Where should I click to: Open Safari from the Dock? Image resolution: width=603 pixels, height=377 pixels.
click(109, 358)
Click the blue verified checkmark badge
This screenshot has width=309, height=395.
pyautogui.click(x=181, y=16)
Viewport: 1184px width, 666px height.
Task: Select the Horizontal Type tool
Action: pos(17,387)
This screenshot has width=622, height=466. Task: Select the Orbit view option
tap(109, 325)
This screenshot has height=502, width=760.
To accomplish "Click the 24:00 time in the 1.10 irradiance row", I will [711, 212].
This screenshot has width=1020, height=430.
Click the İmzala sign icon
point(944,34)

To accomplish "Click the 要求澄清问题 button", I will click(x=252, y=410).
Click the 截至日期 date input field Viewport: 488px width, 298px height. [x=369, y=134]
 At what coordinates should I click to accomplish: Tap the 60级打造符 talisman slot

========

* GESTELLTE AUFGABE *
Gib alles von der ersten Zeile oben bis einschließlich der Zeile, die „tap(109, 325)“ enthält, ohne jede Änderung wieder.

* ENDERGEBNIS *
Where should I click to: Open Safari from the Dock? Image resolution: width=603 pixels, height=377 pixels.
click(109, 358)
Click the blue verified checkmark badge
This screenshot has width=309, height=395.
pyautogui.click(x=181, y=16)
Viewport: 1184px width, 666px height.
Task: Select the Horizontal Type tool
Action: pos(17,387)
This screenshot has width=622, height=466. Task: Select the Orbit view option
tap(109, 325)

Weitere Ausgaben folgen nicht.